Ohlson's first film as a producer, John Bryant's The Overbrook Brothers, screened in competition at SXSW in 2009. The film went on to play at numerous festivals around the world before being distributed by IFC Films. Ain't It Cool News called The Overbrook Brothers, "Delightful…a smart and funny film."

=== The Happy Poet ===

Following the success of The Overbrook Brothers, Ohlson executive produced The Happy Poet, which screened at more than 50 domestic and international festivals, (including the 67th Venice Film Festival) and earned critical praise from Entertainment Weekly, The New York Times, and other publications. The Village Voice called it "A sweet, stealthy film about creating meaning in your life (and your work) in a relentlessly mercenary world. Off-handed and yet quite artfully observed, The Happy Poet's winsome deadpan offsets its skewering of class and sustainability issues, right through to a tricky ending that, like Bill himself, may not be what it seems." The Happy Poet won numerous prizes around the world, including the Audience Award at the Oldenburg International Film Festival, an American Independents Award at The Philadelphia International Film Festival and the Grand Jury Prize for Best Narrative Feature at the Florida Film Festival.

=== Lovers of Hate ===

In 2010, Ohlson served as a co-producer on Bryan Poyser's Lovers of Hate, which World Premiered at the 2010 Sundance Film Festival in the U.S. Dramatic Competition. Karina Longworth of LA Weekly dubbed it "the most exciting American indie I've seen in a while", and The New York Times called it "viciously amusing". The film was nominated for a John Cassavetes Independent Spirit Award.

=== Good Night ===

Ohlson also served as an executive producer on Good Night, starring Adriene Mishler, Jonny Mars, Alex Karpovsky and Chris Doubek. Good Night was called "lovely and devastating" by Indiewire, and Film Threat noted, "The true strength of Good Night is the top-notch ensemble cast. Throw Alex Karpovsky, Todd Berger, Newman and Chris Doubek into a room together and some sort of cinematic magic is going to happen; but there is also no doubt that it is the emotionally dynamic duo of Adriene Mishler and Jonny Mars who turn Good Night into something that is truly special. I might even say that Mishler and Mars clock in two of the greatest dramatic performances in the history of Austin filmmaking." Good Night had its World Premiere in 2013 at the SXSW Film Festival and is distributed by Devolver Digital.

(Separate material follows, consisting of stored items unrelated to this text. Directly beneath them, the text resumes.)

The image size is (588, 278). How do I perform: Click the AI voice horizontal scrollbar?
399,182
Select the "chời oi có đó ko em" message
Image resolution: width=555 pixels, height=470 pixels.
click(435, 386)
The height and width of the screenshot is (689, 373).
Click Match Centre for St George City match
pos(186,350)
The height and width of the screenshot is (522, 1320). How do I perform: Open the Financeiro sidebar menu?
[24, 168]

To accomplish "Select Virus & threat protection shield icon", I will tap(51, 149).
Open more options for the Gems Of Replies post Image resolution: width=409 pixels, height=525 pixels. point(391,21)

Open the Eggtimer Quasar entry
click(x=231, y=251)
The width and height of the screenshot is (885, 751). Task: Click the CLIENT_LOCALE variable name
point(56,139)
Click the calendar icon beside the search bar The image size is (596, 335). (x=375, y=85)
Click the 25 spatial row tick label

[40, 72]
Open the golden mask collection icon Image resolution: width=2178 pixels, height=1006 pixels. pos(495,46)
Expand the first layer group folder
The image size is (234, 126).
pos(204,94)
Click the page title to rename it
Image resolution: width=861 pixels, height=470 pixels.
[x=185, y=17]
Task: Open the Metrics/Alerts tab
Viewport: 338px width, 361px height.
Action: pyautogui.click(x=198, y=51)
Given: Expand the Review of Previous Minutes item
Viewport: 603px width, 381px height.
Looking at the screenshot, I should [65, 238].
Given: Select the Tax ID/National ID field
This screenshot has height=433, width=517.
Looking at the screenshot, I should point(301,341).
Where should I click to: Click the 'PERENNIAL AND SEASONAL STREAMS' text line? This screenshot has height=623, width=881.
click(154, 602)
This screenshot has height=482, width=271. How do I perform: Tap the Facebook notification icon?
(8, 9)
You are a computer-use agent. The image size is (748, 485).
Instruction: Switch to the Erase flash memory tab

=== Kumiko, the Treasure Hunter ===

Ohlson produced Kumiko, the Treasure Hunter, which made its world premiere on January 20, 2014, as part of the U.S. Dramatic Competition of the 2014 Sundance Film Festival. The film has gone on to screen at sold out venues at more than 30 festivals and markets around the world, including the 2014 Berlin International Film Festival, SXSW, Karlovy Vary, San Francisco and Sydney, among many others. Along the way, Kumiko has received a slew of awards, including a U.S. Dramatic Special Jury Award for Musical Score at Sundance, a Best Director Award at the 2014 Fantasia International Film Festival, a Screenwriting Award at the 2014 Nantucket Film Festival, and Audience Awards at both the Las Palmas (Spain) Film Festival and Little Rock Film Festival. The film was acquired by Amplify Releasing and will be released in 2015. Scott Foundas of Variety praised the film, saying "Our desire that life should be more like it is in the movies beats at the heart of Kumiko, the Treasure Hunter, a wonderfully strange and beguiling adventure." Rodrigo Perez of The Playlist wrote, "A kind of peculiar, intelligent fairy tale, the Zellner brothers magical Treasure Hunter leaves much to chew on... and much of this frosty and bracing expressionism will be a subjective experience. But either way, its ambiguity should dazzle and delight."

=== Thank You a Lot ===

Ohlson also produced Thank You a Lot, the first film from writer/director, Matt Muir. The film premiered at the 2014 South by Southwest Film Festival to strong reviews, and was released in June 2014 by Gravitas Ventures. "Starring the inimitable James Hand and spot-on Blake DeLong," The Austin Chronicle wrote, "this is a story of regret, pride, and love that will stick with you long after the house lights have come back up."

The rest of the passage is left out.